» YOUR OBJECTIVE
Transcribe all records exactly.

───── DATA LISTING ─────

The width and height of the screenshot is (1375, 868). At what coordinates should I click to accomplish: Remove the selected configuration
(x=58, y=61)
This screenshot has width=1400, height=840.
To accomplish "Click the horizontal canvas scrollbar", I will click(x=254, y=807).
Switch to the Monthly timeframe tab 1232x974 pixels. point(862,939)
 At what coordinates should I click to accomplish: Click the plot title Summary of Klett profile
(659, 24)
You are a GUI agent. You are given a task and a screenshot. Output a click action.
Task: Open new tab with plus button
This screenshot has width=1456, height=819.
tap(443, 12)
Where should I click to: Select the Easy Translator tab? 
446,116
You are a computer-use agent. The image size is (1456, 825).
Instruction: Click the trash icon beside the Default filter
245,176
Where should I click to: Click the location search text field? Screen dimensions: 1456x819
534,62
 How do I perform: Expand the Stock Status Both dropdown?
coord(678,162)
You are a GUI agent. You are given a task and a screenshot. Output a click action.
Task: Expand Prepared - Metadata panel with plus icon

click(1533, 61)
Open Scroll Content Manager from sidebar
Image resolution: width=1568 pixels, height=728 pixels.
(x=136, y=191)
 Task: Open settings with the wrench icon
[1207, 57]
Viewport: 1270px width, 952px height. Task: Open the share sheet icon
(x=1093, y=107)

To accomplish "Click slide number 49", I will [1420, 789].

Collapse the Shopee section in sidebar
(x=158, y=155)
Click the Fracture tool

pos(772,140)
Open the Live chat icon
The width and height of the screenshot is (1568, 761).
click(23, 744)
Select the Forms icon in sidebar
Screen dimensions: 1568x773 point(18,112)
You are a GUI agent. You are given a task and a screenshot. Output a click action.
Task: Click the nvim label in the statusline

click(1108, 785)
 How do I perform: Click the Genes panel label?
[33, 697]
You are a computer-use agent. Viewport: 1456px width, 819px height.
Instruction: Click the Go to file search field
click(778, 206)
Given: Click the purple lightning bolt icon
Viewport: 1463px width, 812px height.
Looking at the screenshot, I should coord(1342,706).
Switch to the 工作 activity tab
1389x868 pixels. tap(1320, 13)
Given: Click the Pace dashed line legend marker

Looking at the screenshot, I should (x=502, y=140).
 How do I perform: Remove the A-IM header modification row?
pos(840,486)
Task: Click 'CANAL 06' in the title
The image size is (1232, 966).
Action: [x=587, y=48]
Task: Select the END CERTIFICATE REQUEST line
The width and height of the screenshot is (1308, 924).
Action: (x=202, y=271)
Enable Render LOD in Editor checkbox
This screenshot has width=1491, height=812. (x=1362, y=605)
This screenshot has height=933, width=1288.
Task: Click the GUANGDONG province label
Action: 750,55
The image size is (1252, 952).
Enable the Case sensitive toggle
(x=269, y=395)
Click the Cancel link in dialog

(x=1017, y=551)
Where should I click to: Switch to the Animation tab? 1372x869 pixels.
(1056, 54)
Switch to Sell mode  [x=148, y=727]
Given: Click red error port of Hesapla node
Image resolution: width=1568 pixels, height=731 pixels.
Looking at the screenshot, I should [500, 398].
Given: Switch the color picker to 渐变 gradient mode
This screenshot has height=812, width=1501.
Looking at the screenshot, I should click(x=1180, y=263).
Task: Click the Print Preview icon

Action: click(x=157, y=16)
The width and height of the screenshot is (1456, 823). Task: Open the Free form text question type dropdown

─────

» TASK OUTPUT
The width and height of the screenshot is (1375, 868). At what coordinates should I click to accomplish: Remove the selected configuration
(x=58, y=61)
This screenshot has width=1400, height=840.
To accomplish "Click the horizontal canvas scrollbar", I will click(x=254, y=807).
Switch to the Monthly timeframe tab 1232x974 pixels. point(862,939)
 At what coordinates should I click to accomplish: Click the plot title Summary of Klett profile
(659, 24)
You are a GUI agent. You are given a task and a screenshot. Output a click action.
Task: Open new tab with plus button
This screenshot has width=1456, height=819.
tap(443, 12)
Where should I click to: Select the Easy Translator tab? 
446,116
You are a computer-use agent. The image size is (1456, 825).
Instruction: Click the trash icon beside the Default filter
245,176
Where should I click to: Click the location search text field? Screen dimensions: 1456x819
534,62
 How do I perform: Expand the Stock Status Both dropdown?
coord(678,162)
You are a GUI agent. You are given a task and a screenshot. Output a click action.
Task: Expand Prepared - Metadata panel with plus icon

click(1533, 61)
Open Scroll Content Manager from sidebar
Image resolution: width=1568 pixels, height=728 pixels.
(x=136, y=191)
 Task: Open settings with the wrench icon
[1207, 57]
Viewport: 1270px width, 952px height. Task: Open the share sheet icon
(x=1093, y=107)

To accomplish "Click slide number 49", I will [1420, 789].

Collapse the Shopee section in sidebar
(x=158, y=155)
Click the Fracture tool

pos(772,140)
Open the Live chat icon
The width and height of the screenshot is (1568, 761).
click(23, 744)
Select the Forms icon in sidebar
Screen dimensions: 1568x773 point(18,112)
You are a GUI agent. You are given a task and a screenshot. Output a click action.
Task: Click the nvim label in the statusline

click(1108, 785)
 How do I perform: Click the Genes panel label?
[33, 697]
You are a computer-use agent. Viewport: 1456px width, 819px height.
Instruction: Click the Go to file search field
click(778, 206)
Given: Click the purple lightning bolt icon
Viewport: 1463px width, 812px height.
Looking at the screenshot, I should coord(1342,706).
Switch to the 工作 activity tab
1389x868 pixels. tap(1320, 13)
Given: Click the Pace dashed line legend marker

Looking at the screenshot, I should (x=502, y=140).
 How do I perform: Remove the A-IM header modification row?
pos(840,486)
Task: Click 'CANAL 06' in the title
The image size is (1232, 966).
Action: [x=587, y=48]
Task: Select the END CERTIFICATE REQUEST line
The width and height of the screenshot is (1308, 924).
Action: (x=202, y=271)
Enable Render LOD in Editor checkbox
This screenshot has width=1491, height=812. (x=1362, y=605)
This screenshot has height=933, width=1288.
Task: Click the GUANGDONG province label
Action: 750,55
The image size is (1252, 952).
Enable the Case sensitive toggle
(x=269, y=395)
Click the Cancel link in dialog

(x=1017, y=551)
Where should I click to: Switch to the Animation tab? 1372x869 pixels.
(1056, 54)
Switch to Sell mode  [x=148, y=727]
Given: Click red error port of Hesapla node
Image resolution: width=1568 pixels, height=731 pixels.
Looking at the screenshot, I should [500, 398].
Given: Switch the color picker to 渐变 gradient mode
This screenshot has height=812, width=1501.
Looking at the screenshot, I should click(x=1180, y=263).
Task: Click the Print Preview icon

Action: click(x=157, y=16)
The width and height of the screenshot is (1456, 823). Task: Open the Free form text question type dropdown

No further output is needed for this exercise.